Some children are wired this way. I can see the battles some children create in their heads; these are the children where life is black and white, lines are either straight or crooked. There is very little doubt in this kid’s head that a drawing is correct or not. I don’t consider this a wrong state of being, but rather a child expressing his authentic self. My middle son is very exact. Everything he views in the world has a purpose and most concepts and ideas are linear. There is a correct sequence for everything. He was like this at 6 and he is the same at 16. Is he artistic? Nope. Not at all. But so what? He still enjoyed art at school because he was able to set aside his wired state and have some fun with his drawings without judgement. He loved directed drawing lessons because well, they were directed. You either did them right, or wrong (in his opinion, not mine!)

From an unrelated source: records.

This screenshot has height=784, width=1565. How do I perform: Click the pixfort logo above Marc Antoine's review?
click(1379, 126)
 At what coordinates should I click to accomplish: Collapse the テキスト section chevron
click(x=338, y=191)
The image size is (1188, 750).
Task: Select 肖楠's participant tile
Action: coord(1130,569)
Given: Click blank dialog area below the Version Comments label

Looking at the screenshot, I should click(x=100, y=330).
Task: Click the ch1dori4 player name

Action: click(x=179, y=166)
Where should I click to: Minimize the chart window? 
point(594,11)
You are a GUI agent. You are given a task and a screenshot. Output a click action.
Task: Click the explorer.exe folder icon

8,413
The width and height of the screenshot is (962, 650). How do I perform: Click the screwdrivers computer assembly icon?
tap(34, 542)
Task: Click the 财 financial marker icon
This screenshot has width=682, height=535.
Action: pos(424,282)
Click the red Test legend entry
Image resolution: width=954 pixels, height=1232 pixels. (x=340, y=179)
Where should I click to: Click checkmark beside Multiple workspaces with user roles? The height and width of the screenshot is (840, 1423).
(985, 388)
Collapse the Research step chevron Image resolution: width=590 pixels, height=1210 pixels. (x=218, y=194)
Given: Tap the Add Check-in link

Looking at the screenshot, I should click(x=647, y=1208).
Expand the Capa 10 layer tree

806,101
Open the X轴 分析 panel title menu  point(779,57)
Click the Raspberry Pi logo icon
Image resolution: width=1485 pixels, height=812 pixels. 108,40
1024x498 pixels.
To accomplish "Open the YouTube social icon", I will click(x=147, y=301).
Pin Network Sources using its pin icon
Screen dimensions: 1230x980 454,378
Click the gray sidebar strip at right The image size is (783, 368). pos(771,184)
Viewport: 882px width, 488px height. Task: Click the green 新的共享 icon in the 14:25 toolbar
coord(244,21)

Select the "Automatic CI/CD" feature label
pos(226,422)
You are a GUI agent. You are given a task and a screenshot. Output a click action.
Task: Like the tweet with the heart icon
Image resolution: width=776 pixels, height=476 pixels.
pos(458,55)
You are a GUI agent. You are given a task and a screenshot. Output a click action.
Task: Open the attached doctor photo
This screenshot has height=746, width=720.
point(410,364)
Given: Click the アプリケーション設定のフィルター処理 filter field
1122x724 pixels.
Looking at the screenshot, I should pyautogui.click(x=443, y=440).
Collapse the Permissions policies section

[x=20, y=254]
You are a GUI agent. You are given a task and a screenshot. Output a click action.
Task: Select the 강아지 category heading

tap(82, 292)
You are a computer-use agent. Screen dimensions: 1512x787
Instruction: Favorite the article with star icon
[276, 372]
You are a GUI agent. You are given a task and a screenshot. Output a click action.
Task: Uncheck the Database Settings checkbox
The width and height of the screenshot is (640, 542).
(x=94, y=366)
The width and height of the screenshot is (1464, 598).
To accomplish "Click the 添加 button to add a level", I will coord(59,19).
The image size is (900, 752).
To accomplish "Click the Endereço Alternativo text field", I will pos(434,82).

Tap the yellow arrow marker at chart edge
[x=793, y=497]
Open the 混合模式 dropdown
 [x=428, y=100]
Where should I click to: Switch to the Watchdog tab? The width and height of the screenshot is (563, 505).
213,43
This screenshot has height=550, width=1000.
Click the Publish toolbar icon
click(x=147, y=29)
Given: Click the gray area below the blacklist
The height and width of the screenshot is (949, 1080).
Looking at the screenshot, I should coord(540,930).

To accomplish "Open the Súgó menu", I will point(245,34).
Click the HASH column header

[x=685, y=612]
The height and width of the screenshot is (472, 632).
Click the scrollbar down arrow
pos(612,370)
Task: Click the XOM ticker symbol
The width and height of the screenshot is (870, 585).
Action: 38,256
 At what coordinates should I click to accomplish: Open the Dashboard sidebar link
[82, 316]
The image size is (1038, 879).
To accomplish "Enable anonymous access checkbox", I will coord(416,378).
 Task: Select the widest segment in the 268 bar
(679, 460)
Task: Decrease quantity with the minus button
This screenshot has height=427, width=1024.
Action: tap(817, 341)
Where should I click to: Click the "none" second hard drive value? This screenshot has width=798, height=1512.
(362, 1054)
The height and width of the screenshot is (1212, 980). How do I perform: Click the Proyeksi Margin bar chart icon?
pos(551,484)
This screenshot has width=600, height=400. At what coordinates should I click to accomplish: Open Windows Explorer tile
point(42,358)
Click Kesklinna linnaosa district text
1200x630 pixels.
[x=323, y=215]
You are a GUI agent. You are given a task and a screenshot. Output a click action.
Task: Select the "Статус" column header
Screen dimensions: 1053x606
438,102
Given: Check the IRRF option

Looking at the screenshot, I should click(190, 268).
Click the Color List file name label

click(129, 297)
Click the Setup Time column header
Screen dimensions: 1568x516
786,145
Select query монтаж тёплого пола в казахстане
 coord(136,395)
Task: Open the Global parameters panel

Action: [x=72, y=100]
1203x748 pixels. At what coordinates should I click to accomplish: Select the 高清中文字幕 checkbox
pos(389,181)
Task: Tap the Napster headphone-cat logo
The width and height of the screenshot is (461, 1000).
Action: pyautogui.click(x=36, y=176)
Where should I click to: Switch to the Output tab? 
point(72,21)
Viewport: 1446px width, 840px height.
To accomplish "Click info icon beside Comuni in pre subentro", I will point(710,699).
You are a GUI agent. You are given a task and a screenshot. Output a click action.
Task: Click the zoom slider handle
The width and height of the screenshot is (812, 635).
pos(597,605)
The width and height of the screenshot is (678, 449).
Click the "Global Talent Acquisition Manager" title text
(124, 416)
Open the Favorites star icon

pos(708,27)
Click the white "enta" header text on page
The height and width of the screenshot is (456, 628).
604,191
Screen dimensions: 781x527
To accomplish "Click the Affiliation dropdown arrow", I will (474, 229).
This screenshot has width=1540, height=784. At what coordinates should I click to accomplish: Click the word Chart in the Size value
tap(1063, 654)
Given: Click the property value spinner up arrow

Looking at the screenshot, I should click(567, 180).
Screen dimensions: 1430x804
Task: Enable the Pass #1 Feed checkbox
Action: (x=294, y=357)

So how do you see that mistakes are important to some children and that it’s not a reflection of you? It’s not easy, but I think it comes down to trust. I know my students. Well, the truth is, I often forget their names but I always remember their art and how they express themselves through it. I am gentle with my little kinders and first graders as art class might be their very first experience with art. I make sure I am in a relaxed state before they enter my art room because I want my energy to be positive and calm. Little kids can sense whether or not you feel they have made a mistake, so it’s important that you block it from your head.
With older students, I am honest. If a child isn’t doing their best, I push them. I know many art teachers rarely offer comments or even praise, but I do. If you pay attention, you can tell pretty quickly whether or not a child is proud of her work. I build upon that notion, even if they did something completely opposite of what I taught. On the other hand, it’s just as easy to sense when a child is totally frustrated. A child might need encouraging words to push through an art project until it’s completed. This is hard for an eight-year old to understand. I can’t tell you how many times I looked at one of my pieces of art and grimaced at what I saw. But by working through the process, I sometimes found that in the end, the piece turned out better than I had initally thought.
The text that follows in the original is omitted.